At announcement difficulty 1, announcements cannot be used for more than 1 block, but if we imagine that the announcement mining community can produce 1000 announcements per block at difficulty 1 then we can reason that the power multiplier will be 1000 ** 2 or 1 million.

At difficulty 2 we can expect the announcement miners will produce 500 announcements per block period but since 2 block periods can be used, the power multiplier is the same.

At difficulty 4, the announcement miners will produce 250 announcements per block period and they will be valid for 3 block periods making the power multiplier 750 ** 2 or 562,500.

ann_diff_power.png

From here, the power output of the power multiplier of the optimal announcement set halves for each doubling of the announcement difficulty, making the optimal difficulty 2.


FAQ for ANN Miners

What does overflow mean?

When the ann handler receives an announcement, it puts it into a queue, when the queue fills up it responds overflow immediately.
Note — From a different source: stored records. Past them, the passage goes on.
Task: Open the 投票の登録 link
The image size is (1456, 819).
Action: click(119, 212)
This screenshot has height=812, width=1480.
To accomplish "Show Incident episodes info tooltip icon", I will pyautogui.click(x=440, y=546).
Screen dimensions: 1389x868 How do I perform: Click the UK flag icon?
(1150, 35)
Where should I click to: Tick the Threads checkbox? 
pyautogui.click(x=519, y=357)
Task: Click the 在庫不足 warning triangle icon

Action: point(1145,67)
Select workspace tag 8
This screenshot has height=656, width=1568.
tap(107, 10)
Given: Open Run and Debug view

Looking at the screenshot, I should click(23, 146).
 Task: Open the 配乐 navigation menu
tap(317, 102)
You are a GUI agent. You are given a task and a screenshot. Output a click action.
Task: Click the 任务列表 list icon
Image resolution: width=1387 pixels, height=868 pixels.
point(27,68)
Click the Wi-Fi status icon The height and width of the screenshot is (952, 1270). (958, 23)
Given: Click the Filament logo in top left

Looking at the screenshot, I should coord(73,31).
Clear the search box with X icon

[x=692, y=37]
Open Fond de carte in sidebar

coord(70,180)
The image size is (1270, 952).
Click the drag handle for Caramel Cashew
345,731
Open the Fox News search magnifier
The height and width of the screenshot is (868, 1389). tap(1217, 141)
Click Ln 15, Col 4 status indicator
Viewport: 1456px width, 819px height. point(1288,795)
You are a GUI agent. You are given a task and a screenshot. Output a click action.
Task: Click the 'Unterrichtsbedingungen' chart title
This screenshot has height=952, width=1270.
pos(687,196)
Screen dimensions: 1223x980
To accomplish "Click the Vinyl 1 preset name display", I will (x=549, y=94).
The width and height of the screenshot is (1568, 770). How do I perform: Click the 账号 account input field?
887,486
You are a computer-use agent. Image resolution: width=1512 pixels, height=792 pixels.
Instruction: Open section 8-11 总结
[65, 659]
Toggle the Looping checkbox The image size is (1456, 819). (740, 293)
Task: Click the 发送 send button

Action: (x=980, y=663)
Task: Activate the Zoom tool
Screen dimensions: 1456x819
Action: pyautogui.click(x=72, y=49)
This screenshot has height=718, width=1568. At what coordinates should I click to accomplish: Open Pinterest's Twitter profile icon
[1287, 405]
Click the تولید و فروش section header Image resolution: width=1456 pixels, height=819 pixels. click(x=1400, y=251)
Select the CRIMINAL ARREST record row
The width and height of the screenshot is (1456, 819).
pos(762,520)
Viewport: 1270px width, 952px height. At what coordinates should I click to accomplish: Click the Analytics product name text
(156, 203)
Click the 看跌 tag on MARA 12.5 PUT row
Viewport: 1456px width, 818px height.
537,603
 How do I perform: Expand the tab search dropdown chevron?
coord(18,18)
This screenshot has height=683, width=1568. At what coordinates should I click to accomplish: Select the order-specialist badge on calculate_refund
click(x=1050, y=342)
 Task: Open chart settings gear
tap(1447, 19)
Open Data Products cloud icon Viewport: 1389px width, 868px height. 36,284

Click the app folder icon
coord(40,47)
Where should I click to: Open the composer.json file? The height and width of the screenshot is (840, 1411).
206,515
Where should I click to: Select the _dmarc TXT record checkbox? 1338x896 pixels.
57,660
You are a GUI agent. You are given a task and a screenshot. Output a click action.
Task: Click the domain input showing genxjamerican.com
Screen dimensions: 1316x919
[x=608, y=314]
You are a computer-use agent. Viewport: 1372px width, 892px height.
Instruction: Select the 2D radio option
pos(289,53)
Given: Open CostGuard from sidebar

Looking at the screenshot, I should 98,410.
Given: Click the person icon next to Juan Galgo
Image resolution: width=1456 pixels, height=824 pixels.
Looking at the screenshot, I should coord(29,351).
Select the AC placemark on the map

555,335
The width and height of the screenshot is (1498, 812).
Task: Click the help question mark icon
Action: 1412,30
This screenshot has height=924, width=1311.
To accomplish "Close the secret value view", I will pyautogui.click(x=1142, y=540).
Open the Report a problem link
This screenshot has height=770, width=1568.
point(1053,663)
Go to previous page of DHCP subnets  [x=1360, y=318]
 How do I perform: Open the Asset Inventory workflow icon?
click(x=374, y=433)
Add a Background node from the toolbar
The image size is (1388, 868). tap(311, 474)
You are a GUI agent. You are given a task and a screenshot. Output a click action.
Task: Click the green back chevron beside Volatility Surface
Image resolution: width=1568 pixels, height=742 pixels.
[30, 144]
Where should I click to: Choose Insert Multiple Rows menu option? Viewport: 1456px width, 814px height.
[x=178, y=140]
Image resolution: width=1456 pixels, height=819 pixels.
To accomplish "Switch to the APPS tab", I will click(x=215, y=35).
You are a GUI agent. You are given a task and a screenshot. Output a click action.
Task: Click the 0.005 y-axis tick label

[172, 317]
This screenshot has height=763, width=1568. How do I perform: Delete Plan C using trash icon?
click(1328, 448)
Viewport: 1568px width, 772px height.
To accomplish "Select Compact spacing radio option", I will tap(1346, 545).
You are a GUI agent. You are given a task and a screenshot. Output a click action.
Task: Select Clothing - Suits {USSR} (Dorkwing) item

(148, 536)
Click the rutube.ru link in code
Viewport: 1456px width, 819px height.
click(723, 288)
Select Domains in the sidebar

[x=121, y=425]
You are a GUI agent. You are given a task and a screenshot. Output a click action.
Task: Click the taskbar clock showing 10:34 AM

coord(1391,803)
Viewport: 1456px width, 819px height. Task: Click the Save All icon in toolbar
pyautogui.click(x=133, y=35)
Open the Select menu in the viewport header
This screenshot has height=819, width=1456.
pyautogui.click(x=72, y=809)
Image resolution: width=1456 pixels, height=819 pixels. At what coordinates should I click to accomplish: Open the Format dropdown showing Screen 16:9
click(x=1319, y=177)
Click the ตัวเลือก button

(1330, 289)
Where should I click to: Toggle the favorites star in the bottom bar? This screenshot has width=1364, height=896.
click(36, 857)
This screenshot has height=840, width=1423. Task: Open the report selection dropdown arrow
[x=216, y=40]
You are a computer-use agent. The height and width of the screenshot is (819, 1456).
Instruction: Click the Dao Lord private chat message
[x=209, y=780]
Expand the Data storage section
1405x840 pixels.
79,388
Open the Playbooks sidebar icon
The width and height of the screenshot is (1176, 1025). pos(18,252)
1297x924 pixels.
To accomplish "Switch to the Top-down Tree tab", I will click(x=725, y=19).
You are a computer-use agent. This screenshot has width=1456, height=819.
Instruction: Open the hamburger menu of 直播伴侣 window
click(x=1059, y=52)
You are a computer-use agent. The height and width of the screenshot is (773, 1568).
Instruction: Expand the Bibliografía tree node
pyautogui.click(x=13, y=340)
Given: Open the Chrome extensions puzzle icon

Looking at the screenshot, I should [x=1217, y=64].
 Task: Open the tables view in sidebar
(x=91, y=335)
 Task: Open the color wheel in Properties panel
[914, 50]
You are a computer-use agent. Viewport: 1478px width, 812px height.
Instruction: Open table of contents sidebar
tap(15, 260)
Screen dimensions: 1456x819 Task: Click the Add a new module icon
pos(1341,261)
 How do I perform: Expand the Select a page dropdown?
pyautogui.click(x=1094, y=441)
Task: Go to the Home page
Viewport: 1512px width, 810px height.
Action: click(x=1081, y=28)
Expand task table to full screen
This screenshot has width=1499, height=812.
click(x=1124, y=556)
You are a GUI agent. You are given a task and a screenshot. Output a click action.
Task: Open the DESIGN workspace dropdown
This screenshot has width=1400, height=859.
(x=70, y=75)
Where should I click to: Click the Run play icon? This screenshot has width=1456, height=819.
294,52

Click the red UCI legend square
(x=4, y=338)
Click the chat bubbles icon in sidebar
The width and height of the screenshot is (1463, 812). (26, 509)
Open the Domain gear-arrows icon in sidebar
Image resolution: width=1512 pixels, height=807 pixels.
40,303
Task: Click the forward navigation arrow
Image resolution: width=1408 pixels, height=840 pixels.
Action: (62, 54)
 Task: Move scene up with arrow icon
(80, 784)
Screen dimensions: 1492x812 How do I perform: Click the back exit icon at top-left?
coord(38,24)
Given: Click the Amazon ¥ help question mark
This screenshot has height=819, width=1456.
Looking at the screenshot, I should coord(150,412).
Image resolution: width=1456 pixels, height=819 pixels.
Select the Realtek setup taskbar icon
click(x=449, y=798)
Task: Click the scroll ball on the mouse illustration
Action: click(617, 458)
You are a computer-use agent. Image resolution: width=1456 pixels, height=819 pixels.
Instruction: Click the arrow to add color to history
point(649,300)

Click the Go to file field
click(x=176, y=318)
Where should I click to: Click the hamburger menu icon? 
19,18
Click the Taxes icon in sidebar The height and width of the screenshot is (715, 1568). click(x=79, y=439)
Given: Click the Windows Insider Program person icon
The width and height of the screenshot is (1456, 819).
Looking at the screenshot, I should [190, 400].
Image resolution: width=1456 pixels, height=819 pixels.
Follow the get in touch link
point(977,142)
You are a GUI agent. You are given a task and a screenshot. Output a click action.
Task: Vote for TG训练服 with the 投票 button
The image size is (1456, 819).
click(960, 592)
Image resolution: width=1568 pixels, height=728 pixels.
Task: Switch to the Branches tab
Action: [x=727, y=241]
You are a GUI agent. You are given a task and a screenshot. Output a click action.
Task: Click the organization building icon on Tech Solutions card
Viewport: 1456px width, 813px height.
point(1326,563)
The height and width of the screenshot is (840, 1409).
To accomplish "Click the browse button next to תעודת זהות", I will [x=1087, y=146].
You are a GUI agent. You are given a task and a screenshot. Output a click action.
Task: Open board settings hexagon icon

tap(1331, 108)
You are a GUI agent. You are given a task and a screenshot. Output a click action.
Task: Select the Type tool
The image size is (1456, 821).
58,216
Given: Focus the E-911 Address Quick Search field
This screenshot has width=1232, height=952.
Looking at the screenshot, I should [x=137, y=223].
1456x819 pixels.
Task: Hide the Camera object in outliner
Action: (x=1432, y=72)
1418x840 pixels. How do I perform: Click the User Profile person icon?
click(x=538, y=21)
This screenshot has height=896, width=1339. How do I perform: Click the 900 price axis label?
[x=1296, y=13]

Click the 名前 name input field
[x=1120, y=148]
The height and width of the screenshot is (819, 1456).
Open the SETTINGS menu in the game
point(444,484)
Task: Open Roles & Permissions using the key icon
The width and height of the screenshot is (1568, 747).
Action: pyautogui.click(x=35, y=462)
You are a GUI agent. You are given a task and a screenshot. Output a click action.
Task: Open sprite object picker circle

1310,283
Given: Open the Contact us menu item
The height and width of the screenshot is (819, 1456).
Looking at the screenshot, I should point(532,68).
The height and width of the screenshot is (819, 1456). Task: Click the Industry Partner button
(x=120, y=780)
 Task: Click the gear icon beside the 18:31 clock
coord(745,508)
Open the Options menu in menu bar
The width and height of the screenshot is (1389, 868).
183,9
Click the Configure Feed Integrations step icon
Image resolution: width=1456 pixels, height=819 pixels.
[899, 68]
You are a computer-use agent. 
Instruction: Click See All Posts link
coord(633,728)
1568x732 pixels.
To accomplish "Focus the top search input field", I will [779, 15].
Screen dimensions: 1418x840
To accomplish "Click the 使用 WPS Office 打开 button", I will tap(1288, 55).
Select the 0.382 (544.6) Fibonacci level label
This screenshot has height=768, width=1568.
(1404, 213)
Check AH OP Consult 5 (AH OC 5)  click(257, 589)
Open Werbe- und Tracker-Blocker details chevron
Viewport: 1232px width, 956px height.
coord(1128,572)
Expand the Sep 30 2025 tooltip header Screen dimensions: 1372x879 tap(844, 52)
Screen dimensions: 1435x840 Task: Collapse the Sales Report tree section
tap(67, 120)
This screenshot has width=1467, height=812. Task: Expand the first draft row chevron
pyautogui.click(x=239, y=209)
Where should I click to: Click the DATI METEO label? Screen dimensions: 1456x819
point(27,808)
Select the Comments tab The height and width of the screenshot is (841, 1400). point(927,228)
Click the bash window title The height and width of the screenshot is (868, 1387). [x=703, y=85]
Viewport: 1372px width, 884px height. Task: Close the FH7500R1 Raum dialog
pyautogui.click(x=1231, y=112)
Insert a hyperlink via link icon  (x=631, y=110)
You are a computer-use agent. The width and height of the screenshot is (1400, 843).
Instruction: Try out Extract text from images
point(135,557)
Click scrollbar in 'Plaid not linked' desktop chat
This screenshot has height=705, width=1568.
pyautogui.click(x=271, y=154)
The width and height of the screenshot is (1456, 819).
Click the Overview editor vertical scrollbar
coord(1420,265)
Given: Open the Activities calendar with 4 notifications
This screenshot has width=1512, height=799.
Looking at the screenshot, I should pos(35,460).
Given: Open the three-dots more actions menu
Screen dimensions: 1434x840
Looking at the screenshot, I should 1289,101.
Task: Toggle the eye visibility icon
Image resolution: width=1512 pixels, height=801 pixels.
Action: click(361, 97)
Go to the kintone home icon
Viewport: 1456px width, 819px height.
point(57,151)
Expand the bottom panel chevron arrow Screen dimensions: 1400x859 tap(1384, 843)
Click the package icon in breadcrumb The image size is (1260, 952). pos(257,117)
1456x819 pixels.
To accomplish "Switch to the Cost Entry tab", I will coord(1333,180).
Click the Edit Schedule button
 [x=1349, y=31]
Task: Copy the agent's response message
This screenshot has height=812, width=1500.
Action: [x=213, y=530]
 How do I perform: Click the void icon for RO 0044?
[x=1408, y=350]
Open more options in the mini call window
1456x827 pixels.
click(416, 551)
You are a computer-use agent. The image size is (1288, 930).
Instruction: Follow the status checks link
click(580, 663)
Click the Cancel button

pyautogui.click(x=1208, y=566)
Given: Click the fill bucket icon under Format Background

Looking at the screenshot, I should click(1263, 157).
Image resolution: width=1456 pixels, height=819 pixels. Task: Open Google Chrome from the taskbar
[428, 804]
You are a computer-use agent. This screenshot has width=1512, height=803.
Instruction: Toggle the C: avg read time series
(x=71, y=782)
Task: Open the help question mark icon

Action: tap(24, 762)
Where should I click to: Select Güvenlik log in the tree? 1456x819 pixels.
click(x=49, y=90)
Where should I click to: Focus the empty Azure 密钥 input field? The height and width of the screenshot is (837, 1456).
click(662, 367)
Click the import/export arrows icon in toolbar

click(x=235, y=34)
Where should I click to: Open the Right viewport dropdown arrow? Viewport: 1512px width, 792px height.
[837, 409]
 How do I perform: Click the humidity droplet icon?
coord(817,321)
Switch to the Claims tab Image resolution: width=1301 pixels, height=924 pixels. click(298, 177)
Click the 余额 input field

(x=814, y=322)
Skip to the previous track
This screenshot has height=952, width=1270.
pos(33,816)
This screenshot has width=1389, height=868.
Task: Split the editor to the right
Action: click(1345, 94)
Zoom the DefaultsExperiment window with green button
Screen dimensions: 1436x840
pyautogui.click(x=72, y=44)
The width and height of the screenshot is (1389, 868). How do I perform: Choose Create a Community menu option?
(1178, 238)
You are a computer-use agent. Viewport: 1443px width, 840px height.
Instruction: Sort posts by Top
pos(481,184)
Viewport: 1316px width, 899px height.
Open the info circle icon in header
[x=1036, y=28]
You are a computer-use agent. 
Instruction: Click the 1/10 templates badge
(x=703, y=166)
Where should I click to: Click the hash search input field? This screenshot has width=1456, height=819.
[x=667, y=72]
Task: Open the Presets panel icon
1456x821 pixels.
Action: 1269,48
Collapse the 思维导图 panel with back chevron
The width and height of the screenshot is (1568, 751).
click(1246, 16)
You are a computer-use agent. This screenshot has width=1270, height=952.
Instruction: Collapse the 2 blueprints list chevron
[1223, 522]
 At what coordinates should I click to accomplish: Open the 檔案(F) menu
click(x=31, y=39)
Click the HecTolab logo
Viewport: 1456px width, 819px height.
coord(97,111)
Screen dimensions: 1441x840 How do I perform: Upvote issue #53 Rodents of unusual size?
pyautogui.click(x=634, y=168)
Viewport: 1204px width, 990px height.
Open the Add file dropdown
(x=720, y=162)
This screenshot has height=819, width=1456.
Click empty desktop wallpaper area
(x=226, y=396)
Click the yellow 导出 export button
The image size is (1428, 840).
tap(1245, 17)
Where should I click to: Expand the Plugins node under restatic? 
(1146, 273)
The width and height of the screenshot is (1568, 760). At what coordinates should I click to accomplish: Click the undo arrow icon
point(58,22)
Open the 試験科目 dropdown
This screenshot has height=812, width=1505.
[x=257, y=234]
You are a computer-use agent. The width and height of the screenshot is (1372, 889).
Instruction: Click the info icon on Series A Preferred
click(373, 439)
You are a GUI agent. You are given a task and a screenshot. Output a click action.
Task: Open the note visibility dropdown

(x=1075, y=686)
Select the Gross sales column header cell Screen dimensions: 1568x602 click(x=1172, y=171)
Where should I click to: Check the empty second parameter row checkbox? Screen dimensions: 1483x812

The queue can become long, so you may receive "operation timed out" you're still being paid, when you receive "overflow" you are not being paid.

Unfortunately, you may also receive "operation timed out" because the handler is unresponsive, it's not obvious which is the reason from looking at the logs.

For example, what you will see in the AnnMiner Logs:

1618394538 INFO annmine.rs:519 467 Ke/s   28.56Mb/s   overflow: [0, 0, 3072, 0]      uploading: [0, 0, 17632, 0]                 accept/reject: [26932/0, 0/0, 4856/0, 796/0]                    - goodrate: [100%, 100%, 61%, 100%]
  • 467 Ke/s 467 kilo-encryptions (thousands of encryptions) per second of mining power.
  • 28.56Mb/s Total upload bandwidth (to all pools - combined)
  • overflow: [0, 0, 3072, 0] Overflowed the internal queue of the ann miner, before it was even able to upload to the pool, one number for each pool you're mining to.
  • 3072 Number of anns which are not uploaded to pool #3.
  • uploading [0, 0, 17632, 0] Number of anns currently in-flight in active http requests, again 3rd pool is a problem, others are doing well (in this example).
  • accept/reject [26932/0, 0/0, 4856/0, 796/0] Anns accepted/rejected by each pool, these numbers are based on the previous 10 seconds, pool #2 is giving a zero accepted which might be an issue, keep watching the next message 10 seconds later for another update.
  • goodrate [100%, 100%, 61%, 100%] Goodrate = number of anns accepted divided by number of anns produced.